En primera persona.
Como algunos de vosotros sabéis la semana pasada se produjo una agresión homófoba en el recinto ferial de Ciudad Real. Desde entonces, y a pesar de estar la capital prácticamente paralizada por las fiestas, mucho se ha especulado sobre lo que ocurrió realmente llegando incluso la Alcaldesa de Ciudad Real a condenar este hecho a través de la Cadena Ser. Pues bien, esto que viene a continuación es la explicación de lo ocurrido aquella noche relatado directamente por la persona que resultó agredida.
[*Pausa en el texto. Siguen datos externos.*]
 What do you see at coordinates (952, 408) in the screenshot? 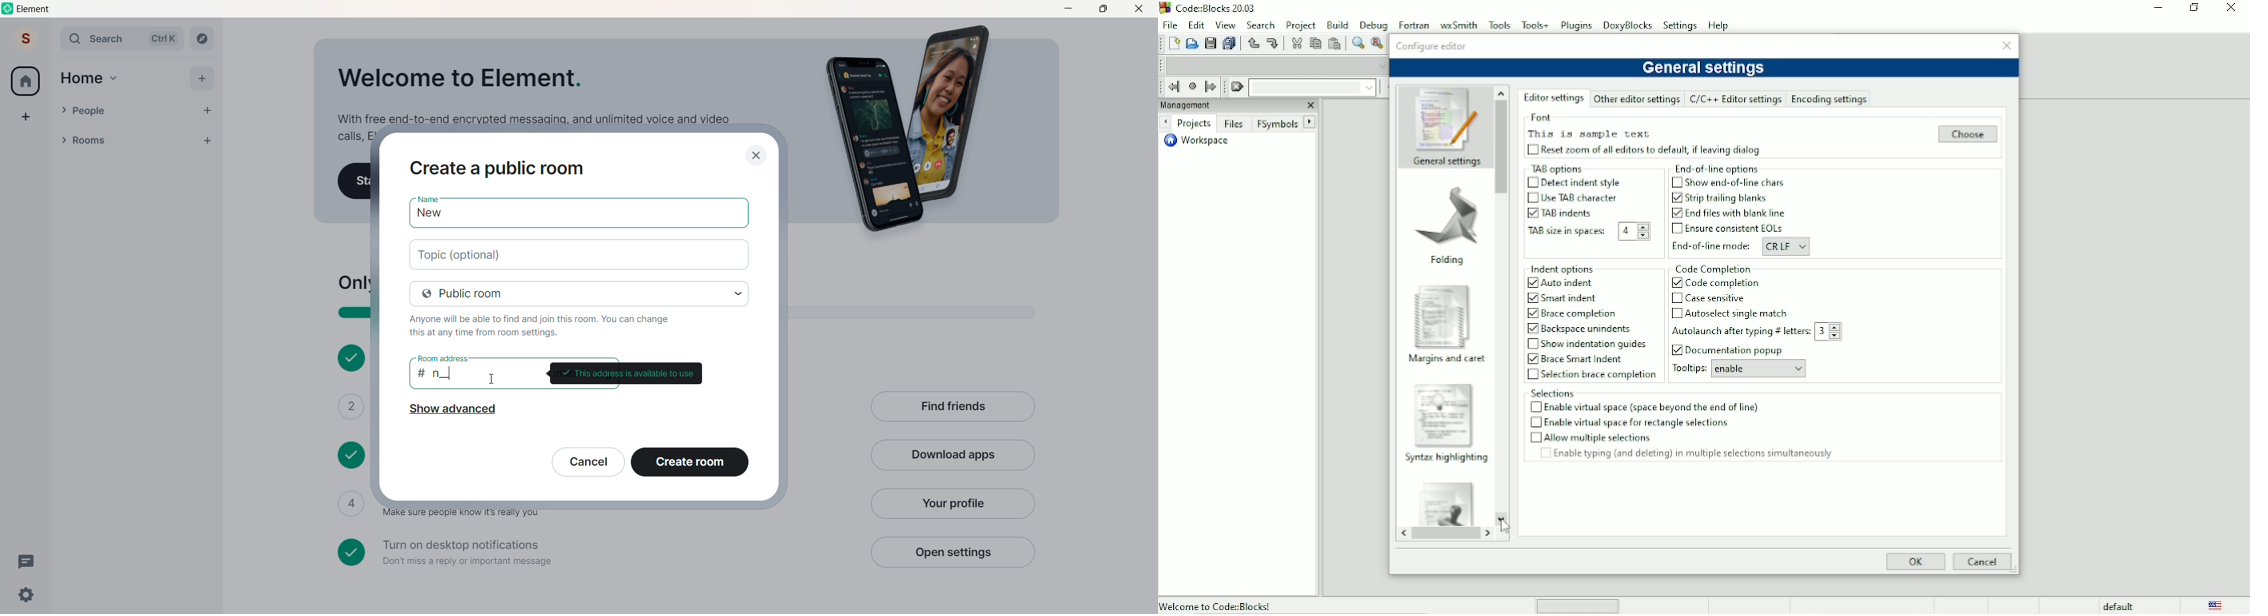
I see `Find Friends` at bounding box center [952, 408].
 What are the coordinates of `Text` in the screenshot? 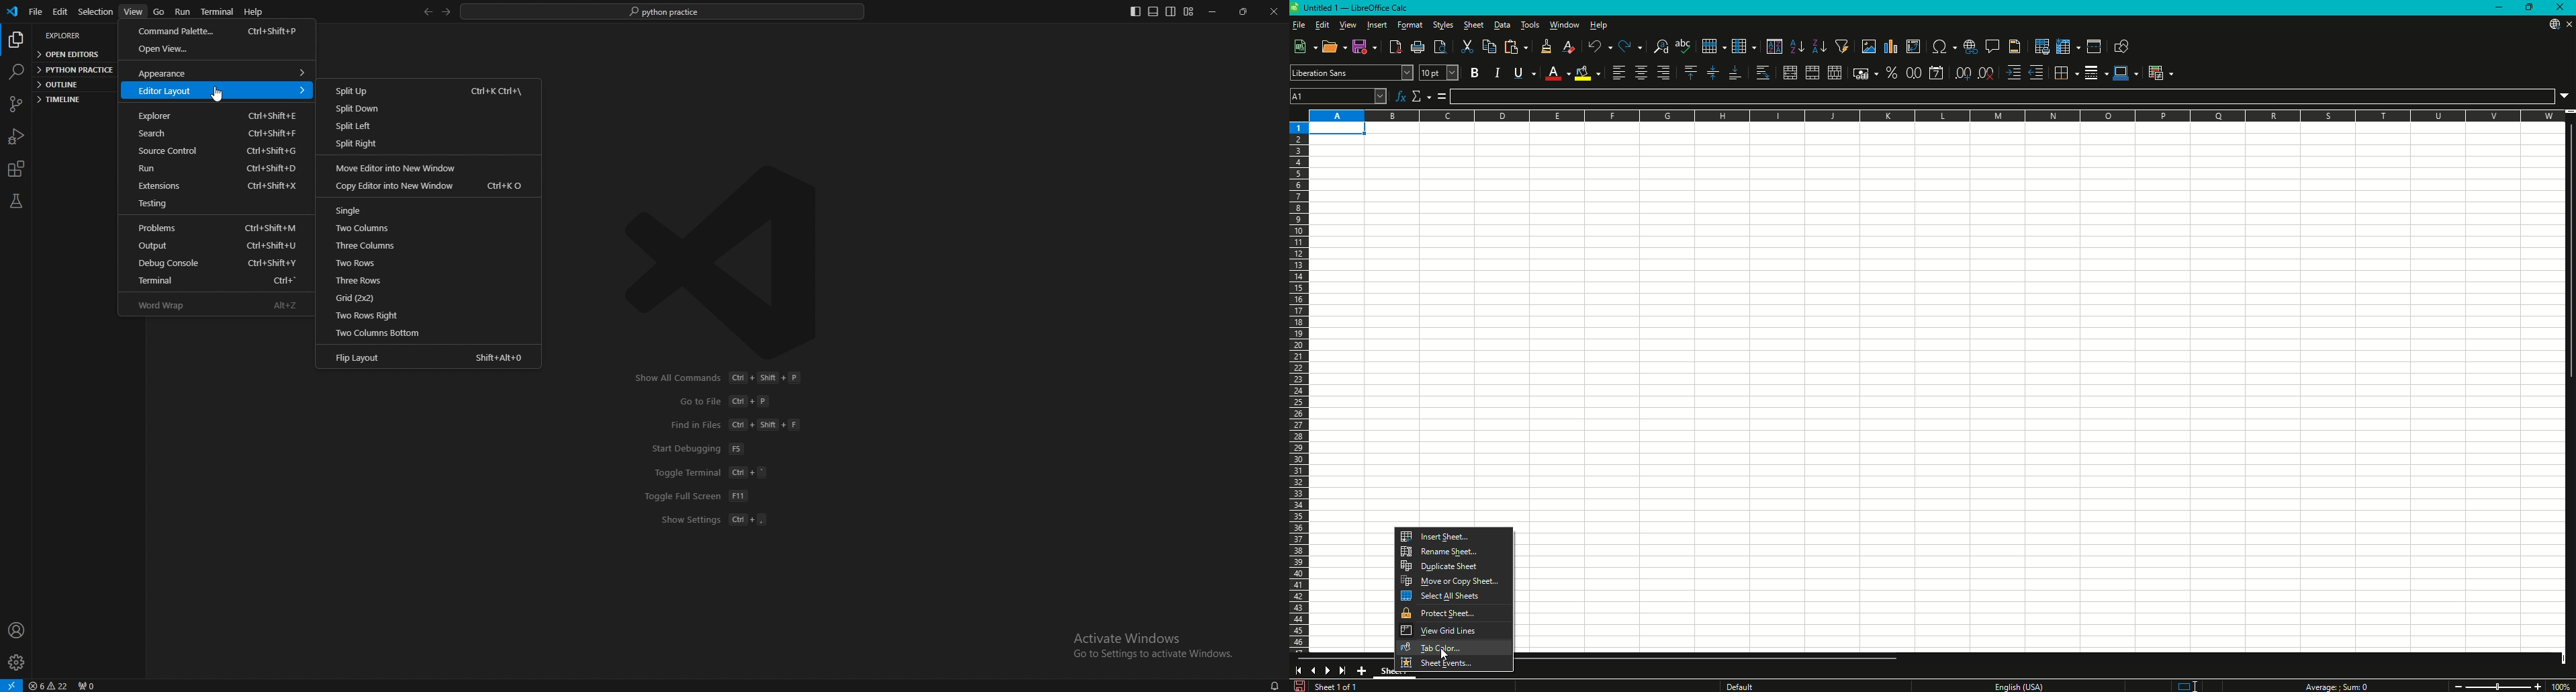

Por respeto a él, y porque así me lo ha solicitado, su identidad no se hará pública.
“¡Buenas tardes! Os escribo para contaros lo que me ocurrió la madrugada del lunes 15 de agosto al martes 16 a eso de las 6 de la mañana al salir de la feria de Ciudad Real. Os escribo a vosotros, a pesar de que varios medios de comunicación han intentado ponerse en contacto conmigo y que encima han publicado noticias llenas de errores, ya que me parece el lugar ideal para hacer una denuncia pública por lo que acaeció y porque soy un seguidor habitual de vuestro blog.
Yo salía de la feria con un chico a eso de las 6 de la mañana, cuando nos empezamos a besar. Un grupo de 5 chicos de veintipocos años empezó a insultarnos (maricas, iros a vuestra casa…) y nosotros no nos resignamos a recibir los insultos sin más, por lo que les contestamos. Lo que sucedió tras aquel momento pasó tan rápido que no puedo describirlo con precisión. No sé si vinieron a por mí o fueron a por mi amigo y yo me puse en medio. La cuestión es que al cabo de unos segundos yo estaba en el suelo sangrando, con tres muelas rotas, un ojo morado y la barbilla abierta, con un fuerte dolor en la cara y en el pecho.
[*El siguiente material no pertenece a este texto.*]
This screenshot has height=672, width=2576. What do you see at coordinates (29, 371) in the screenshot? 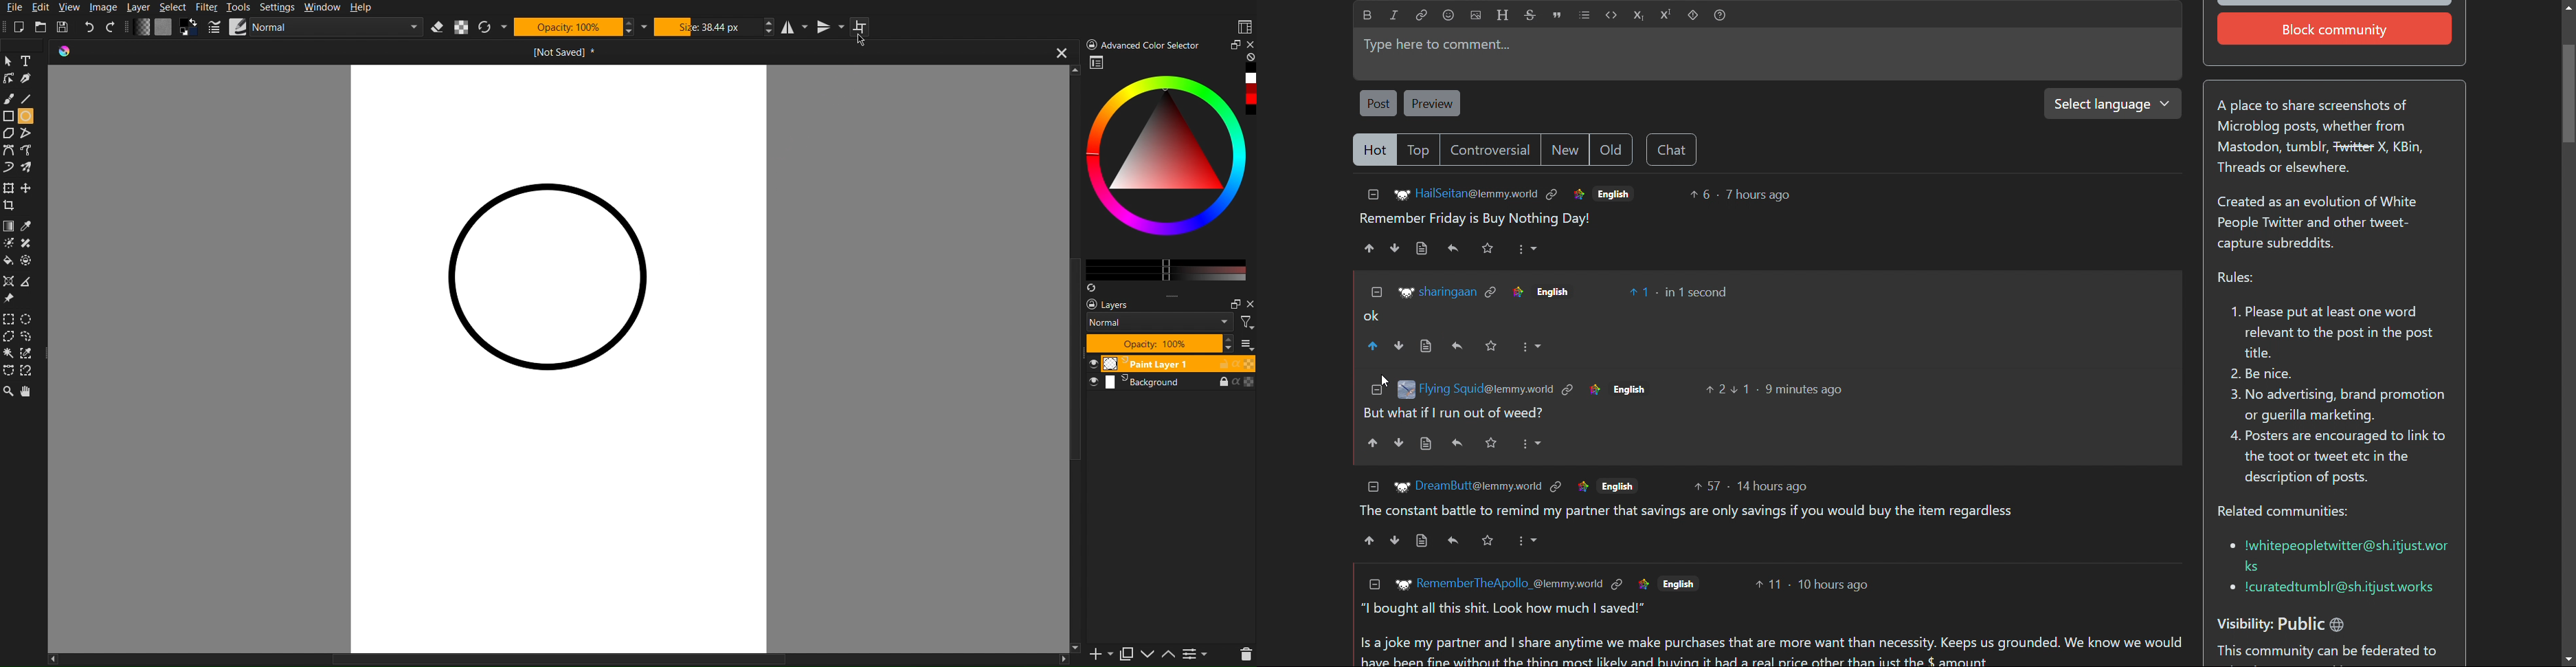
I see `Free tool` at bounding box center [29, 371].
Cuando me levanté bajamos un poco por la calle hasta llegar a un coche de la policía nacional. Les contamos todo lo que nos había sucedido y la razón por la cual me habían pegado. La policía se limitó a decirnos que eso era normal, que en la feria ocurrían esas cosas. Ni si quiera se ofrecieron a llevarme a urgencias ante la mala pinta que tenía mi barbilla y la sangre que derramaba.
El chico con el que estaba llamó a sus amigos que me llevaron a urgencias y donde estuve unas tres horas hasta que me dieron 5 puntos en la barbilla, me hicieron radiografías y me curaron las heridas.
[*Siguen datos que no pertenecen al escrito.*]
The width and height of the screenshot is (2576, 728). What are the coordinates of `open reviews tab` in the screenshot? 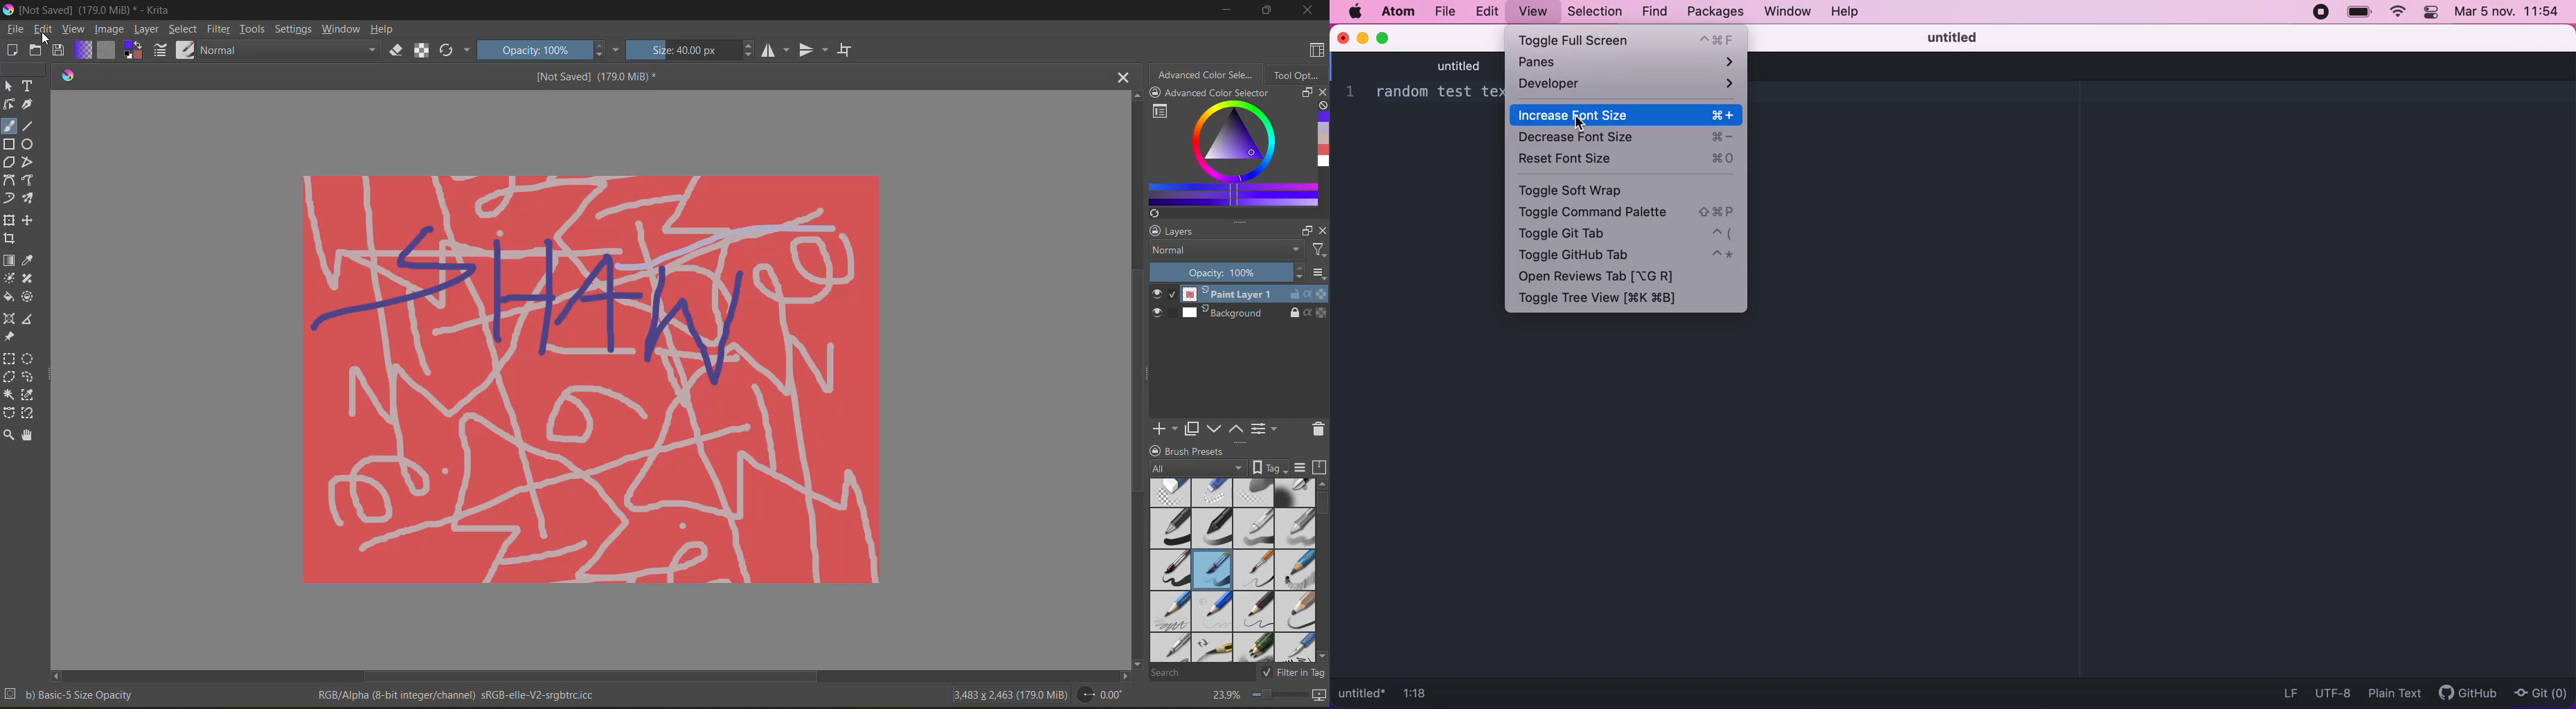 It's located at (1607, 278).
No pongo una denuncia porque soy incapaz de reconocer a quienes me agredieron, siempre tuve mala memoria para las caras. Si pudiera reconocerlos los denunciaría sin dudar.
Doy las gracias a mi familia, a mis amigos, a mis conocidos y a mis compañeros de partido (UPyD) que me han apoyado en todo momento. También quiero darle las gracias a Rosa Díez que me animó a denunciar. Por último, a los que me agredieron, les perdono. Les perdono porque mis heridas se curarán, pero ellos no podrán cambiar su cerebro retrógrado y su corazón henchido de odio, tendrán que vivir con ellos toda la vida y con su conducta estoy seguro de que no podrán ser felices. Yo a pesar de sus golpes sí seré feliz, no me intimidan.
Desgraciadamente compruebo que aún queda gente en nuestra sociedad que se quedó anclada en el pasado. Sé que son una minoría. Lo que más me entristece es que también haya gente así entre los que se suponen que nos tienen que defender (también sé que son minoría). A ellos les pido simplemente que hagan su trabajo y que velen porque las leyes se cumplan y los criminales no queden impunes. Porque si por omisión dejan que los violentos se salgan con la suya, serán unos fracasados en el trabajo al cual han dedicado toda una vida.”
Por mi parte solo queda mostrarte toda mi solidaridad, sabes dónde estoy y cómo localizarme para cualquier cosa que necesites. Por otro lado mi agradecimiento más sincero por confiar en este blog y en CrDiario para contar lo que ocurrió aquella noche. Ojalá todo lo que pasó aquella madrugada no caiga en el olvido, depende de todos y cada uno de nosotros.